No Opiates for the Masses?
A push to fight painkiller abuse may do more harm than good.
There is no problem so bad that government-imposed remedies cannot make it worse, spawn new problems or both. A new confirmation of that phenomenon may be on the way, thanks to new recommendations from an agency intent on curbing the use of opiates.
On Tuesday, the Centers for Disease Control and Prevention issued guidelines for medical professionals to discourage them from prescribing these medicines to relieve pain. It has grounds for concern: Drug overdoses are now the leading cause of accidental death in the United States, with prescription and nonprescription opiates accounting for the biggest share of those fatalities.
Things apparently are getting worse. Since 2001, the number of deaths from overdoses involving legal prescription opiates has more than tripled, while the rate for heroin, an illicit drug, has risen sixfold.
These trends are the byproducts of a worthwhile change: more aggressive efforts by doctors to prevent suffering. In the 1990s, experts realized that patients suffering from both acute and chronic pain were being deprived of remedies. They also concluded that the danger of those patients becoming addicted had been exaggerated. The word went out, and over the past two decades, prescriptions for opioid painkillers have more than doubled.
The increase has been a blessing to millions of people whose ailing bodies had become cauldrons of misery. But alarmists think the side effects outweigh the benefits. So the CDC advises physicians to limit such prescriptions for short-term pain (say, from surgery) to three days or less.
As for chronic, persistent pain, it recommends that patients first be treated with ordinary painkillers (such as ibuprofen or acetaminophen), physical therapy or antidepressants. If opiates are eventually used, doctors are told to monitor patients to make sure the drugs are actually doing the job.
It all sounds reasonable, but the guidelines pose real risks. They will undoubtedly dissuade some medical professionals from offering medicines that can be extremely helpful. By giving priority to the danger of overprescribing, the CDC will create errors on the side of under-prescribing.
But it's better to give some patients medicines they don't need than deny other patients medicines that they do. The CDC advice would tilt medical practice in the opposite direction. A broad effort to diminish the medical use of opioids will increase the net total of suffering.
There is more than enough already. "Pain affects millions of Americans; contributes greatly to national rates of morbidity, mortality, and disability; and is rising in prevalence," said a 2011 report commissioned by the federal Institute of Medicine. "Currently, large numbers of Americans receive inadequate pain prevention, assessment, and treatment."
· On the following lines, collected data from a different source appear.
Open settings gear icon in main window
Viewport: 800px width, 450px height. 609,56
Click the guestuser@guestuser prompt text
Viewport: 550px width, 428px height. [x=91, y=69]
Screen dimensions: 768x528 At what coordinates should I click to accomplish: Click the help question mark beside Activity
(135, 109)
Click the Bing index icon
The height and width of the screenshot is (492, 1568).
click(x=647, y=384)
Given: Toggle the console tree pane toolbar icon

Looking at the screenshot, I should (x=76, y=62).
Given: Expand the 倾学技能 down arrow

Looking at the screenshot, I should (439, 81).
The American Academy of Pain Medicine, which represents pain specialists, was distinctly lukewarm on the CDC advice. It stressed that opioids "are an important option—as part of a comprehensive multidisciplinary approach—that must remain available to physicians and appropriately selected patients." It also noted the need "to ensure that it does not inadvertently encourage under-treatment, marginalization, and stigmatization of the many patients with chronic pain that are using opioids appropriately."
The new guidelines, billed as voluntary, feature a club in the closet. Medical professionals whose judgment contradicts the CDC's may find themselves under scrutiny from regulators, insurance companies and the Drug Enforcement Administration. "Just the knowledge that you are being watched casts a chilling effect," Jeffrey Singer, a general surgeon in Phoenix, told me.
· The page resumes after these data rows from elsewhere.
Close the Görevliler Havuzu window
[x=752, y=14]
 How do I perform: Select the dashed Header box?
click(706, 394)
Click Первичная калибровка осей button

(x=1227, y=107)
States that impose prescription monitoring programs do see a decline in opioid prescriptions. But a working paper by Angela Kilby, a Ph.D. candidate in economics at MIT, documents that they lead to more unrelieved pain, higher costs, more missed workdays and a temporary jump in overdose deaths from heroin.
One possible explanation for this last result is that when pain victims lose their legal opiates, some resort to the illicit version—which can be especially hazardous because it varies so much in potency and purity. Without a doctor's supervision, these patients may be more prone to mix opiates with other drugs. Most overdose fatalities stem from combining heroin with alcohol, cocaine or prescription medicines.
An old maxim says, "We all have strength enough to bear the suffering of others." There is no doubt that when prescription painkillers are widely available through physicians, some people will fake symptoms to get drugs to misuse or sell. But punishing the innocent to get the guilty is a formula for increasing the sum of suffering.